Japan Just Upheld a Law That Requires Women to Have the Same Name as Their Husbands
The number of American women keeping their last names is on the rise and a conversation about this gendered norm has undeniably grown in recent years. But this Western reality is hardly universal. In fact, it's been illegal for Japanese women to have a last name different from their husbands' since the 19th century — a ruling that, though recently called into question, was just upheld, the Guardian reported Wednesday.
The decision was the result of a lawsuit filed by five Japanese women who argued the law is unconstitutional and violates married couples' civil rights, according to the Guardian. While Japanese men can technically change their last name to their wives' maiden names, only 4% do, and Japanese women who use their maiden name professionally are burdened with extra barriers due to the discrepancy from their legal name, according to the Wall Street Journal.
While all three women of the 15-member Japanese court, in addition to two male justices, argued that the law violates the nation's constitution, it was upheld Wednesday, the Wall Street Journal reported.
"By losing your surname ... you're being made light of, you're not respected," Kaori Oguni, one of the five women involved in the suit, told the Guardian before the decision was made. "It's as if part of your self vanishes."
Despite upholding this law, however, the Supreme Court did strike down another law Wednesday that had previously upheld a sexist ban that only prevented women from remarrying within six months of a divorce. The court did still uphold a 100-day waiting period, but it has yet to be approved by Parliament.

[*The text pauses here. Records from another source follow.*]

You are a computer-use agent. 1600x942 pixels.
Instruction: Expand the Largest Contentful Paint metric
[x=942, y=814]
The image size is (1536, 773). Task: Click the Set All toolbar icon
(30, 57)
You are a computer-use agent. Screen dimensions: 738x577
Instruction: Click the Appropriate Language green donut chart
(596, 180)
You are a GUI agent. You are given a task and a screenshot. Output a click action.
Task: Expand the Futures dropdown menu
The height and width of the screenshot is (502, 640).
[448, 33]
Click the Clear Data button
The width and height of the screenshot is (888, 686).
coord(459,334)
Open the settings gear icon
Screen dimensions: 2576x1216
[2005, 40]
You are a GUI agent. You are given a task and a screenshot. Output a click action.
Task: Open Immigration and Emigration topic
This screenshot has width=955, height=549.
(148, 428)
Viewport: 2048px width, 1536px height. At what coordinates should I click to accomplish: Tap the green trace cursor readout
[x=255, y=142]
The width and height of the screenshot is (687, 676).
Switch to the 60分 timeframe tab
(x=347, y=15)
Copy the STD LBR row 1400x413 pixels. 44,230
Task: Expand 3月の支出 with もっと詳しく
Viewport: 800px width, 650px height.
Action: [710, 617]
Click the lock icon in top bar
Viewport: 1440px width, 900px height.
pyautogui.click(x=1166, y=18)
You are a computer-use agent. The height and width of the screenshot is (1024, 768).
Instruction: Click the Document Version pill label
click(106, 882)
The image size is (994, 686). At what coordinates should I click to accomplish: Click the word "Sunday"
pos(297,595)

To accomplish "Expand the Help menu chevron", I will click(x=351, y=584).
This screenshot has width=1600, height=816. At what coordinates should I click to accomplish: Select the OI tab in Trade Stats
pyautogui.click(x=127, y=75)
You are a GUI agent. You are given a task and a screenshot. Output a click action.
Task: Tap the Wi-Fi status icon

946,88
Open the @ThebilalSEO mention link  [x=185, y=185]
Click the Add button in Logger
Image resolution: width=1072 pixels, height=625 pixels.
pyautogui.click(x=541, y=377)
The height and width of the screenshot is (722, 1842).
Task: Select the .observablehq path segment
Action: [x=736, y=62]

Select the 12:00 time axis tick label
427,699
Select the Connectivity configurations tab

These marriage-related rights are hardly the only ones for which Japanese women are still fighting. Many Japanese women face particularly sexist work environments, including maternity leave-based harassment and discrimination, Al Jazeera reported in June. Additionally, though Japan has the third largest economy in the world, it also has second-largest gender wage gap in the Organization for Economic and Development Cooperation, according to the Globalist. In fact, Japan ranks 104 out of 142 countries in terms of gender disparities according to the 2014 Global Gender Gap Report.
Their efforts may have fallen short of a feminist victory this time, but hopefully these women's refusal to accept the status quo will launch future efforts to address sexism that's still evident in the nation.